Symbiomism

Symbiomism is the philosophy of George van Driem about mind and man’s place in nature that grew out of Symbiosism. Symbiosism is the linguistic theory that recognises language to be a memetic life form inhabiting the human brain. Human beings are unique symbiotic relationships in which the constituent symbionts are essentially different in nature. Our bodies furnish the hominid host for the human soul, whereby the soul is defined as all cognition that is directly or indirectly linguistically mediated. Man is a symbiome, a symbiotic union of body and soul. The question of our human identity is analogous to the organismal identity of lichens, green plants and all eukaryotic life. Countless such complex life forms arose evolutionarily as symbiomes. Man is as much his human body as he is the language that dwells within his brain and mediates much of his thinking. Good health is the state in which both constituent symbionts are healthy and abide in some sort of happy and wholesome equilibrium.

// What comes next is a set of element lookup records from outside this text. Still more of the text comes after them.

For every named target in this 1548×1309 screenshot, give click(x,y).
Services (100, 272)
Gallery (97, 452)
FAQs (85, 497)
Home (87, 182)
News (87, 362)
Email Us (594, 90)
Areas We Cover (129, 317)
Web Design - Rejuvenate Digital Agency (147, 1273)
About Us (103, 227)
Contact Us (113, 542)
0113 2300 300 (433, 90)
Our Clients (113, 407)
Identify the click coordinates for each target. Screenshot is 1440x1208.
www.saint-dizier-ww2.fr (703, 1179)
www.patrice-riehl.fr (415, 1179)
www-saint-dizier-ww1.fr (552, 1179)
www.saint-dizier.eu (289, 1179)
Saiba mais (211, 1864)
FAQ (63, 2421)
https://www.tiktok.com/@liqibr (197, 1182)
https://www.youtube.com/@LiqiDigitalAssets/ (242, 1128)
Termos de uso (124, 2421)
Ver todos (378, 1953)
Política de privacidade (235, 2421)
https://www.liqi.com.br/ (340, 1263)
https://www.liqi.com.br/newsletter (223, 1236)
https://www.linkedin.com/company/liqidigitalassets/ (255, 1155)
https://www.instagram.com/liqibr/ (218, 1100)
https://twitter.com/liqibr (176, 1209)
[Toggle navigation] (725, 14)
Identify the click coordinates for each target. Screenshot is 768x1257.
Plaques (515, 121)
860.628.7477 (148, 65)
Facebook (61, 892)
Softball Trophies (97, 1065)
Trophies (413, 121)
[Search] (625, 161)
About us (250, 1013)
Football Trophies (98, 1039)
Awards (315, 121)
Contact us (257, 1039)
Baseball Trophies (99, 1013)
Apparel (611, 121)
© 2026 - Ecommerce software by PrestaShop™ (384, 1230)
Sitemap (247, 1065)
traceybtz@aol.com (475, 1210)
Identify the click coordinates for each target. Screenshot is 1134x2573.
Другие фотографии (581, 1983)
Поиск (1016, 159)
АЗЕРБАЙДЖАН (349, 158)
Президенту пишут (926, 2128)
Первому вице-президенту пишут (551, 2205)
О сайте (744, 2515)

Symbiomism diagnoses religion to be a disease of language, recognises that opposition to religion per se might be an exercise in futility, and furnishes an analytical model for understanding the Darwinian mechanics by which cultural entities, pathological and benign, are propagated. Symbiomism furnishes a scientific culture theory for understanding human identity, studying individual and collective mental health and informing culture management. Religions, sects, ideologies, movements and myths can be channeled in benevolent ways in order to enhance individual well-being and further the common good. Legislators, policy makers, educational institutions, intelligence agencies and other memetic managers working within a symbiomist framework remain minimally interventionist and refrain from curtailing individual freedom of thought and expression.